Netanyahu seems to believe that viewing Bennett as a “power-hungry” enemy of the right will deter the Yamina leader from a government with Lapid and left-wing parties. He seems to believe that Arab majority naming the Joint List will hurt Bennett, even after Likud’s intense courtship of Islamist party Ra’am over the past two weeks – and even after Netanyahu’s appeal to Ra’am leader Mansour Abbas. who sought support for the direct election bill shortly before his Wednesday speech at Bennett.

Yamina party leader Naftali Bennett, center, and his wife Gilat Bennett, right, cast their votes in elections at a polling station in Ra’anana on March 23, 2021 (Gili Yaari / Flash90)

Turning point

Netanyahu’s strategy is smart. Bennett and Sa’ar (as well as Smotrich) have much more reason to fear new elections than Netanyahu. Each can be cleared from the Knesset on the next ballot. So it makes sense to try to scare them with that possibility, to do your very best to drag them coalition-less to the abyss and see if they don’t come along.
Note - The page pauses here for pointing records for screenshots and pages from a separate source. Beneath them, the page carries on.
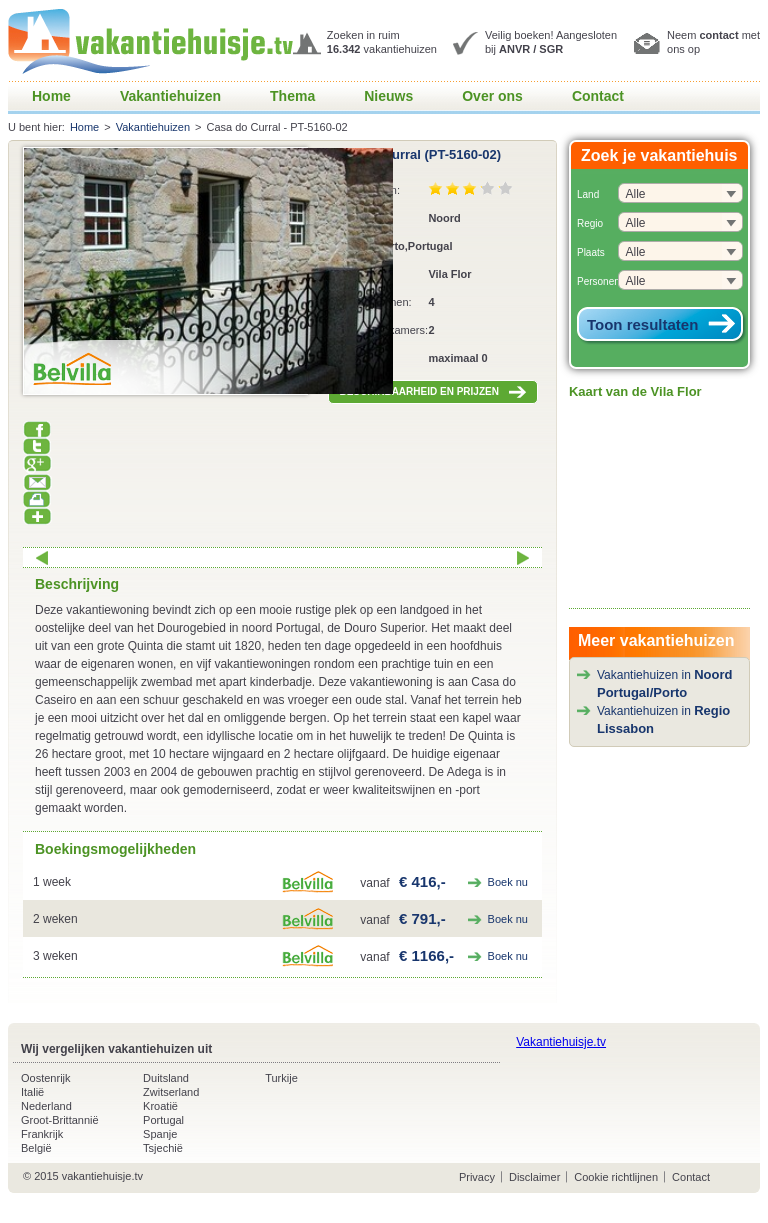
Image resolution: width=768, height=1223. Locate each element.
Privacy (477, 1177)
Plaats (591, 252)
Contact (598, 96)
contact (718, 35)
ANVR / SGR (531, 49)
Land (588, 194)
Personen (598, 281)
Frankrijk (42, 1134)
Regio (590, 223)
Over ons (492, 96)
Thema (292, 96)
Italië (32, 1092)
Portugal (163, 1120)
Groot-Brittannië (60, 1120)
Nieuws (388, 96)
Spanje (160, 1134)
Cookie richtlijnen (616, 1177)
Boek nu (508, 882)
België (36, 1148)
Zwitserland (171, 1092)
Worst case scenario, Likud could focus its campaign in the subsequent race on decimating the two right-wing challengers.

But there is a tipping point that Netanyahu does not see. He is so used to playing the game in its most unscrupulous and predatory way that he cannot tell when he has crossed the line to reverse the effect of his smear campaign. As tyrants and bullies often learn from their grief, a small amount of pressure can guarantee obedience, but too much pressure can cause a sudden and overwhelming backlash.

Netanyahu’s anti-Bennett campaign may have passed that point.
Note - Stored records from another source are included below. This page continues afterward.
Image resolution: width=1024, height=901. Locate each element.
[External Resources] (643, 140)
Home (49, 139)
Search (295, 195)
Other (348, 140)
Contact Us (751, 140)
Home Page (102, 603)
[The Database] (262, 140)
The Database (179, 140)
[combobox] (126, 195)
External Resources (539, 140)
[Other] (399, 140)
The attacks by Netanyahu and other Likud politicians and media surrogates “do not impress me,” Bennett said Wednesday. ‘He says,’ If I don’t have a government, no one will have a government; we have elections – 5th and 6th and 7th…. This cannot continue. Israel cannot be held hostage by politicians…. While the country wants a government, Netanyahu prefers a new election. I will not let that happen. “

Yamina leader Naftali Bennett arrives for coalition talks with Prime Minister Benjamin Netanyahu at the Prime Minister’s residence in Jerusalem on April 8, 2021 (Yonatan Sindel / Flash90)

Rather than convincing Bennett that he would be better off on Likud’s side than Lapid’s, Netanyahu has convinced him that he will at least have to face Likud’s anger that Netanyahu will try to wipe him out in the next election. no matter which way he takes. now.

That knowledge only makes a coalition with Lapid even more attractive. Bennett would stand a real chance of winning the premiership, could end up with some credit for stabilizing the political system and ending the cycle of repeated elections, and, based on his demands in previous talks with Lapid about a ‘ government of national unity ‘, successfully holding the line against left-wing policies.

It is certainly a gamble. But all political coalitions are a gamble, as Netanyahu’s own experience with some unstable coalitions over the past decade shows. If the trial by fire comes anyway, he might as well sit in the driver’s seat as it does.